### THE REQUEST
Update the entries below by replacing "GUI agent" with "screen assistant" throughout, leaving everything else the same.

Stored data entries

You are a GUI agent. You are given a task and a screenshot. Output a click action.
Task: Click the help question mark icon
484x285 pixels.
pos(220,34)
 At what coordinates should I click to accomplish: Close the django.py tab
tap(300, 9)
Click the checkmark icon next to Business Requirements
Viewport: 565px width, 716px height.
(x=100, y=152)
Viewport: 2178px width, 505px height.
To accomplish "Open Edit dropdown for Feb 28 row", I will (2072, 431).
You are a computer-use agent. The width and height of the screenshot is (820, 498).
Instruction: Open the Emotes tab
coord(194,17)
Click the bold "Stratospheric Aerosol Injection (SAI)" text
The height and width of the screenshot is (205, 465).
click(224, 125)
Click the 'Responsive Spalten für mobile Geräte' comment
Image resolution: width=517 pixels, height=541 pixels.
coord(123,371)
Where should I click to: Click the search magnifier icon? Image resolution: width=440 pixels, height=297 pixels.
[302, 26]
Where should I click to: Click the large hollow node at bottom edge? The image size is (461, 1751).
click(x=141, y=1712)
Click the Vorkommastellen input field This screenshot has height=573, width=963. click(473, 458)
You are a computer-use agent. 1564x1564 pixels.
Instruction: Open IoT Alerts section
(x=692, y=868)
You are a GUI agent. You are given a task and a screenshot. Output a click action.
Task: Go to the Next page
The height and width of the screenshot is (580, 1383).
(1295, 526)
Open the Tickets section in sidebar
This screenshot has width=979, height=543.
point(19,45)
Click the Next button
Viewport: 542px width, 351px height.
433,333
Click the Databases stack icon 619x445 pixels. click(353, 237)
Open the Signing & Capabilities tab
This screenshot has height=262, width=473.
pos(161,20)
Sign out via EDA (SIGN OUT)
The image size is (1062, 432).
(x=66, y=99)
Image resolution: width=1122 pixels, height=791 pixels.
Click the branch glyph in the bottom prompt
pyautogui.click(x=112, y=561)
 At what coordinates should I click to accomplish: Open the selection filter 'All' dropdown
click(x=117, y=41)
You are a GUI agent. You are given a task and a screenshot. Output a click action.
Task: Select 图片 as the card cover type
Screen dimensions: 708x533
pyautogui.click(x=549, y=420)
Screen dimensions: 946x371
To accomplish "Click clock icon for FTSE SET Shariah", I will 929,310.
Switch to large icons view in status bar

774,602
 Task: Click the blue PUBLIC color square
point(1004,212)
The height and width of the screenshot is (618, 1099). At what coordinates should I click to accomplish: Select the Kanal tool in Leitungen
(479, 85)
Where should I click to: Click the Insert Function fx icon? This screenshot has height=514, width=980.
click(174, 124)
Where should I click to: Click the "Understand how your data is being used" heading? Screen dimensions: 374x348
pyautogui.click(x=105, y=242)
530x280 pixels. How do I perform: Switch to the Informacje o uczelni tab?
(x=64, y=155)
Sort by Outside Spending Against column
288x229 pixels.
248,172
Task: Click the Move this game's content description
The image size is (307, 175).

### THE COMPLETED TASK
You are a screen assistant. You are given a task and a screenshot. Output a click action.
Task: Click the help question mark icon
484x285 pixels.
pos(220,34)
 At what coordinates should I click to accomplish: Close the django.py tab
tap(300, 9)
Click the checkmark icon next to Business Requirements
Viewport: 565px width, 716px height.
(x=100, y=152)
Viewport: 2178px width, 505px height.
To accomplish "Open Edit dropdown for Feb 28 row", I will (2072, 431).
You are a computer-use agent. The width and height of the screenshot is (820, 498).
Instruction: Open the Emotes tab
coord(194,17)
Click the bold "Stratospheric Aerosol Injection (SAI)" text
The height and width of the screenshot is (205, 465).
click(224, 125)
Click the 'Responsive Spalten für mobile Geräte' comment
Image resolution: width=517 pixels, height=541 pixels.
coord(123,371)
Where should I click to: Click the search magnifier icon? Image resolution: width=440 pixels, height=297 pixels.
[302, 26]
Where should I click to: Click the large hollow node at bottom edge? The image size is (461, 1751).
click(x=141, y=1712)
Click the Vorkommastellen input field This screenshot has height=573, width=963. click(473, 458)
You are a computer-use agent. 1564x1564 pixels.
Instruction: Open IoT Alerts section
(x=692, y=868)
You are a screen assistant. You are given a task and a screenshot. Output a click action.
Task: Go to the Next page
The height and width of the screenshot is (580, 1383).
(1295, 526)
Open the Tickets section in sidebar
This screenshot has width=979, height=543.
point(19,45)
Click the Next button
Viewport: 542px width, 351px height.
433,333
Click the Databases stack icon 619x445 pixels. click(353, 237)
Open the Signing & Capabilities tab
This screenshot has height=262, width=473.
pos(161,20)
Sign out via EDA (SIGN OUT)
The image size is (1062, 432).
(x=66, y=99)
Image resolution: width=1122 pixels, height=791 pixels.
Click the branch glyph in the bottom prompt
pyautogui.click(x=112, y=561)
 At what coordinates should I click to accomplish: Open the selection filter 'All' dropdown
click(x=117, y=41)
You are a screen assistant. You are given a task and a screenshot. Output a click action.
Task: Select 图片 as the card cover type
Screen dimensions: 708x533
pyautogui.click(x=549, y=420)
Screen dimensions: 946x371
To accomplish "Click clock icon for FTSE SET Shariah", I will 929,310.
Switch to large icons view in status bar

774,602
 Task: Click the blue PUBLIC color square
point(1004,212)
The height and width of the screenshot is (618, 1099). At what coordinates should I click to accomplish: Select the Kanal tool in Leitungen
(479, 85)
Where should I click to: Click the Insert Function fx icon? This screenshot has height=514, width=980.
click(174, 124)
Where should I click to: Click the "Understand how your data is being used" heading? Screen dimensions: 374x348
pyautogui.click(x=105, y=242)
530x280 pixels. How do I perform: Switch to the Informacje o uczelni tab?
(x=64, y=155)
Sort by Outside Spending Against column
288x229 pixels.
248,172
Task: Click the Move this game's content description
The image size is (307, 175).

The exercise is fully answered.